RECORDS TO USE:
━━━

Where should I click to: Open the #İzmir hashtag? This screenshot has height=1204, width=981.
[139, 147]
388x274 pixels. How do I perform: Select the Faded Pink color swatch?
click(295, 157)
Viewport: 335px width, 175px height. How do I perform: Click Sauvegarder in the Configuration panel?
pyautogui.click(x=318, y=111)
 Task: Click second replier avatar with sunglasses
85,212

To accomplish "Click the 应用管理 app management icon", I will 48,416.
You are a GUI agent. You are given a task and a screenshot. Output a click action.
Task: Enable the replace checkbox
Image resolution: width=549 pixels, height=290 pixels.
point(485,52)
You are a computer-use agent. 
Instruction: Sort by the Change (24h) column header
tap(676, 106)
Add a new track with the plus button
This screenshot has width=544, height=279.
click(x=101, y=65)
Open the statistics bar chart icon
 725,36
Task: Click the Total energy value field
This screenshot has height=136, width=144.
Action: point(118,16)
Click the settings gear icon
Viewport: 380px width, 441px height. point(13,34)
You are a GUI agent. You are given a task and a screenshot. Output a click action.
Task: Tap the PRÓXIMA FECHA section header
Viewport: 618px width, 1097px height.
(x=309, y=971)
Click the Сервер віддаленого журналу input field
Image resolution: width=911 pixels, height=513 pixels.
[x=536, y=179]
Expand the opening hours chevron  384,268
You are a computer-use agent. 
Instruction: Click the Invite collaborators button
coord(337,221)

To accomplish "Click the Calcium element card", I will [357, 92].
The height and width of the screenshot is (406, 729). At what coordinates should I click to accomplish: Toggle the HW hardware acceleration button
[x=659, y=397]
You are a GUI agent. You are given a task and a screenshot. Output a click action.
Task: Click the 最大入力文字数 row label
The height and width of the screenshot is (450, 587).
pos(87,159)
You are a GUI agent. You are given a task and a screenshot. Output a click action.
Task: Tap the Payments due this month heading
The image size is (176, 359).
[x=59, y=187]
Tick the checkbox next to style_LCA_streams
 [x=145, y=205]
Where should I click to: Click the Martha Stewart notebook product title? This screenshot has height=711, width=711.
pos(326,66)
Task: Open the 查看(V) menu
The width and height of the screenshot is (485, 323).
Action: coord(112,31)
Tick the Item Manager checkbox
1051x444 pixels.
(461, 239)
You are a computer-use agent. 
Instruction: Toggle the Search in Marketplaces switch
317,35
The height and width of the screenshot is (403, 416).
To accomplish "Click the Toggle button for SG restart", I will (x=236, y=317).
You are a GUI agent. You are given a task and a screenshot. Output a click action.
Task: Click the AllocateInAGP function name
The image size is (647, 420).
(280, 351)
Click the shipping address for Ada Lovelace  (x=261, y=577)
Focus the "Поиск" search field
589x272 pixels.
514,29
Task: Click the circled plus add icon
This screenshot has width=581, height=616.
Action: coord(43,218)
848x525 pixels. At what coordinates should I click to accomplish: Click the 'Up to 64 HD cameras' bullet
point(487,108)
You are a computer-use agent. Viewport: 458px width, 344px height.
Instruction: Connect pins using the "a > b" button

━━━

ACTIVITY: Copy exactly, word for word, the line with "848x525 pixels. At" through the final line of the listing.

WRITTEN ANSWER:
848x525 pixels. At what coordinates should I click to accomplish: Click the 'Up to 64 HD cameras' bullet
point(487,108)
You are a computer-use agent. Viewport: 458px width, 344px height.
Instruction: Connect pins using the "a > b" button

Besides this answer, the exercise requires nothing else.